### Exercise
Run through the data and copy out every line that mentions the word "computer".

### Materials provided
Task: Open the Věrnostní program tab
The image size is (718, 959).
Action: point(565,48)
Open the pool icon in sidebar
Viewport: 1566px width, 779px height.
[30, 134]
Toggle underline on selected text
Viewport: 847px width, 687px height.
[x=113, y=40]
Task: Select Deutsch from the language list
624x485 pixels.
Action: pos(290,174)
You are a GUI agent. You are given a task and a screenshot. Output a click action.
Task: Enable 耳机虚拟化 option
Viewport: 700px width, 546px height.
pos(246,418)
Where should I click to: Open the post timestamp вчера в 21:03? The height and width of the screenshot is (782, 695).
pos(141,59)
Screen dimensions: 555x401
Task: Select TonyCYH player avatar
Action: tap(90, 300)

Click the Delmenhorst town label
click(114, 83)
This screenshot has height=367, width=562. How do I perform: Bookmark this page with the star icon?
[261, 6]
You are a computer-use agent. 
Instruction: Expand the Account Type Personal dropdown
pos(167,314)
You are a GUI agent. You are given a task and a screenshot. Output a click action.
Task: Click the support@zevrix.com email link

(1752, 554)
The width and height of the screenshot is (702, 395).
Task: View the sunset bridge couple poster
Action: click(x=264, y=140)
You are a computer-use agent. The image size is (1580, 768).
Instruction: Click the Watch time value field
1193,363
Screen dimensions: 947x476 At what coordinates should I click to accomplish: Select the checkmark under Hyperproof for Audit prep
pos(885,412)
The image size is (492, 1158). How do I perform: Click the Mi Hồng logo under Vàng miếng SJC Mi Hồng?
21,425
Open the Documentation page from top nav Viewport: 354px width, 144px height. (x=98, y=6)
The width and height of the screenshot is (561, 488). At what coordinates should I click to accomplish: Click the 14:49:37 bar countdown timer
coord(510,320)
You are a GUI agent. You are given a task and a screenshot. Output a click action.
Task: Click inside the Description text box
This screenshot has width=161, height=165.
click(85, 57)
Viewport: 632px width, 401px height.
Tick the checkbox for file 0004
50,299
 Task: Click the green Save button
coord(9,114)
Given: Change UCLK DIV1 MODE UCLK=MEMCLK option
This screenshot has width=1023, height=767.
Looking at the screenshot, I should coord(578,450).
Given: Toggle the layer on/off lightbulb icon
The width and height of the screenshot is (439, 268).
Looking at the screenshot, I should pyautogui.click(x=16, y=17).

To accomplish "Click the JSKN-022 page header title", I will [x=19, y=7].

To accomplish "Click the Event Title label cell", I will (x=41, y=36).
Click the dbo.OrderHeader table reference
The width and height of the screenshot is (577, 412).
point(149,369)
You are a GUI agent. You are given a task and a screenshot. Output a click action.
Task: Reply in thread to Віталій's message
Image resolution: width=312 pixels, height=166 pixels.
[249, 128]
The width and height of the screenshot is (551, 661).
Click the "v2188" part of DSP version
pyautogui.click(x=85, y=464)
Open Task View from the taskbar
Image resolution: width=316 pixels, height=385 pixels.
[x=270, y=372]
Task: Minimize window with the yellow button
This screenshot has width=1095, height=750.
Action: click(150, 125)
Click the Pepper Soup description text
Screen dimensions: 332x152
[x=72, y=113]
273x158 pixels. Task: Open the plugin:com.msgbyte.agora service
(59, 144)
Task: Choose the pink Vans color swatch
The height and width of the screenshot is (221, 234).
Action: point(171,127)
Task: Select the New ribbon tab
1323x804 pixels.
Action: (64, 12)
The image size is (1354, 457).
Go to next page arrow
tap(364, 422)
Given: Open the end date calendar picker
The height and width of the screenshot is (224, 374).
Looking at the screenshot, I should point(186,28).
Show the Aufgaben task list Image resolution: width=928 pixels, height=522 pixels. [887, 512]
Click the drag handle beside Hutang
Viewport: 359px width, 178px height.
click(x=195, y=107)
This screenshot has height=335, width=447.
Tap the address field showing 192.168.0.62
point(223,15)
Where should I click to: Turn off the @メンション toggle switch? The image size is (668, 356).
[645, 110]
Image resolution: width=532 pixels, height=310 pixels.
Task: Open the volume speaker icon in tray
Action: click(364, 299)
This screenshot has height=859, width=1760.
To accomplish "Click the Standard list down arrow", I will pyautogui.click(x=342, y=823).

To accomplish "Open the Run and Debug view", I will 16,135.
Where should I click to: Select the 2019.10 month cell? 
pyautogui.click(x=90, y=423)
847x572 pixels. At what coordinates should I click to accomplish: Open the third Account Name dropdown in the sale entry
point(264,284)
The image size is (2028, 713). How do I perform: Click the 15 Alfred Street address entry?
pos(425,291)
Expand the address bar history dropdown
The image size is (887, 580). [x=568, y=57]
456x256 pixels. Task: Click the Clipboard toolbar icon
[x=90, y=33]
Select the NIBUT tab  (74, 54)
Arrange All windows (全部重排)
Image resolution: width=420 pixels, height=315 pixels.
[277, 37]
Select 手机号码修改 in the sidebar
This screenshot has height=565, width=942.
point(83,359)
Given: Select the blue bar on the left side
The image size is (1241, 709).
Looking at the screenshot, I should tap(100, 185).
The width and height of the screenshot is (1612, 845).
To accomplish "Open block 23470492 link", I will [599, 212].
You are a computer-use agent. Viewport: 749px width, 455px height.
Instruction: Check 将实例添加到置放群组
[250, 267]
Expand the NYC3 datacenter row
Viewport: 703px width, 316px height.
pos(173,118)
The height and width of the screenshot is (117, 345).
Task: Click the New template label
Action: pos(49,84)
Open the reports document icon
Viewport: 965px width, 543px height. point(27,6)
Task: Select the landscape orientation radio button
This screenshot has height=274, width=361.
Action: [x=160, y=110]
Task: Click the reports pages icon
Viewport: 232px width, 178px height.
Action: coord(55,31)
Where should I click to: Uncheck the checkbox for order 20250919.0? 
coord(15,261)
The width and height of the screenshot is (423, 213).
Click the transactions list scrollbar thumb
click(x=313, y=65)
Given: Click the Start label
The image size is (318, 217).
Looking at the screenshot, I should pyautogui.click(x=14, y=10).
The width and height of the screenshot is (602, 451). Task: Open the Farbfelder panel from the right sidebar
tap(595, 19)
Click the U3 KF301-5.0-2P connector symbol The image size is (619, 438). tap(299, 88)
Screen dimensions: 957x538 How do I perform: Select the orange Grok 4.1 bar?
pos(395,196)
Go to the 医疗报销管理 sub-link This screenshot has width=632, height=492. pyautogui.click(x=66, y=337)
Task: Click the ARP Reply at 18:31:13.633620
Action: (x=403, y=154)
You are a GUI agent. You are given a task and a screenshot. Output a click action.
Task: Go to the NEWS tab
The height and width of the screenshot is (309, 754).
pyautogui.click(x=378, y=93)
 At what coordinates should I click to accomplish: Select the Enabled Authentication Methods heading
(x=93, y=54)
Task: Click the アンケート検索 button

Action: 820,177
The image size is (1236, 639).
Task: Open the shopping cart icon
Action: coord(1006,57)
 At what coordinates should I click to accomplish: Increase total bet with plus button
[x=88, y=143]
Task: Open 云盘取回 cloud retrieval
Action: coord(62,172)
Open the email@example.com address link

### Exercise output
You are a computer-use agent. 
You are a computer-use agent. The image size is (1580, 768).
You are a computer-use agent. Viewport: 749px width, 455px height.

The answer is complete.